Collected data
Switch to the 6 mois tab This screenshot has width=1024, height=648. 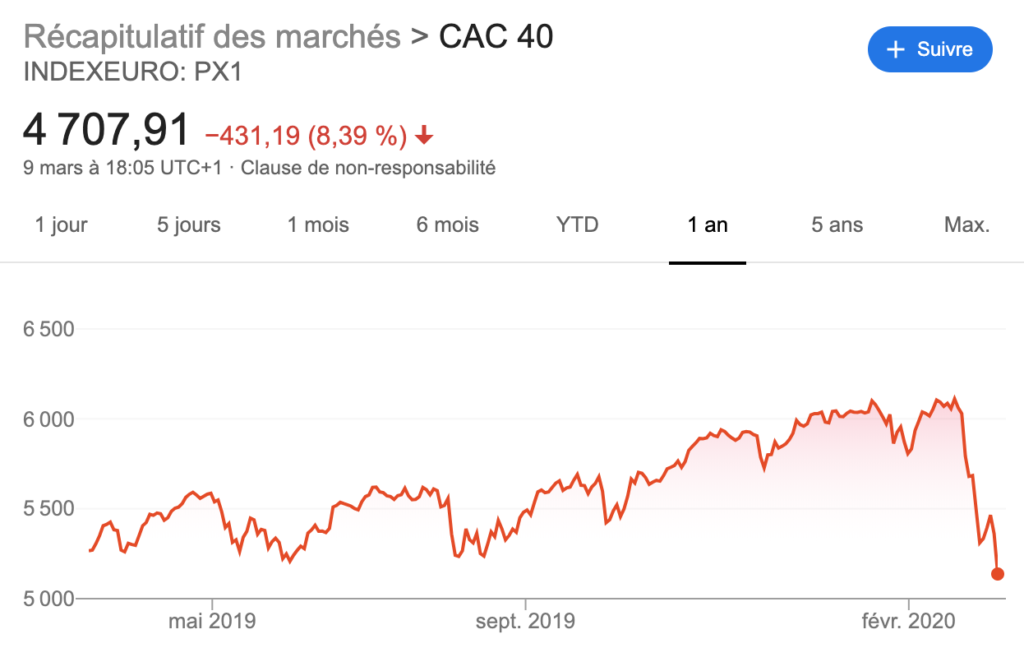point(447,225)
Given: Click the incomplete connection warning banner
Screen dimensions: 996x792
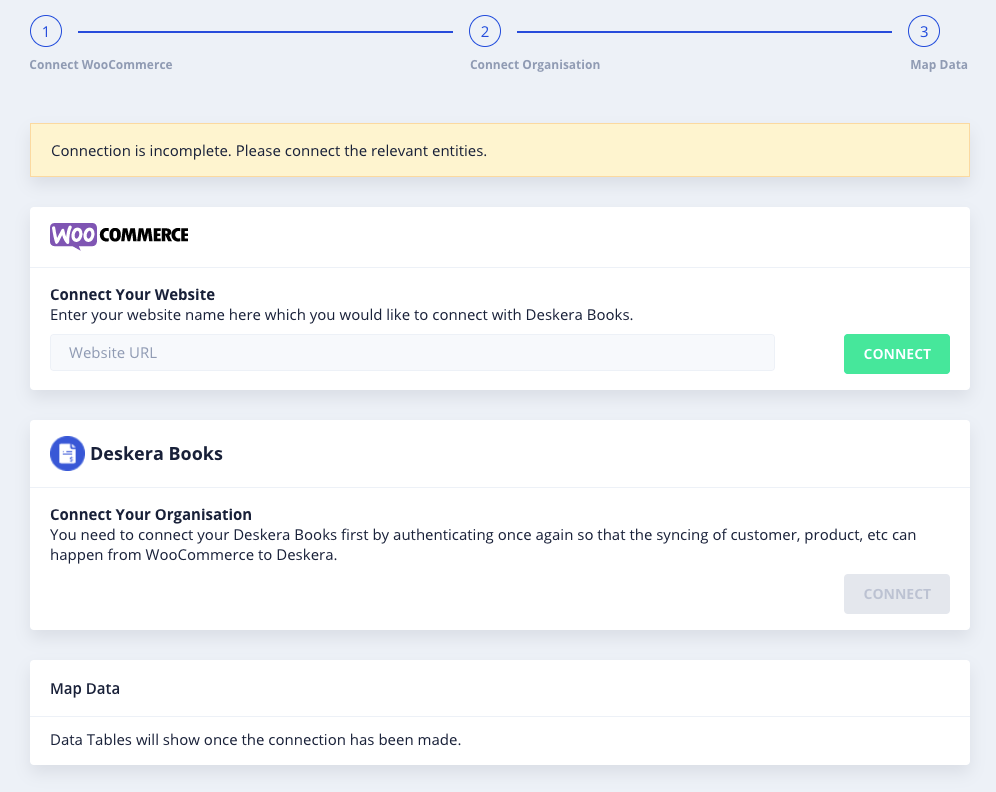Looking at the screenshot, I should pyautogui.click(x=500, y=151).
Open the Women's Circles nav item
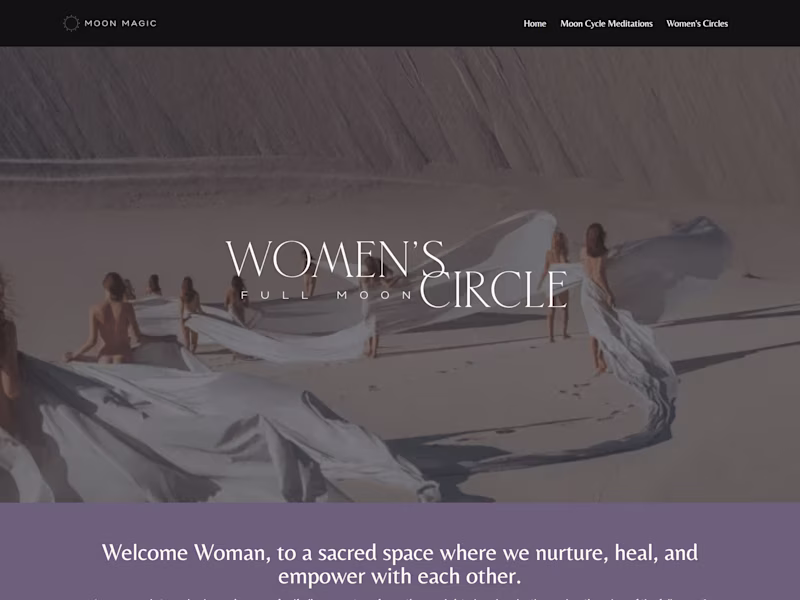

**WHAT IS REQUIRED**.
Exactly the lines from the line with "Given: Click the" through the end of the data are to be reproduced, and no picture is to be included.

**RESULT**.
Given: Click the incomplete connection warning banner
Screen dimensions: 996x792
Looking at the screenshot, I should pyautogui.click(x=500, y=151).
Open the Women's Circles nav item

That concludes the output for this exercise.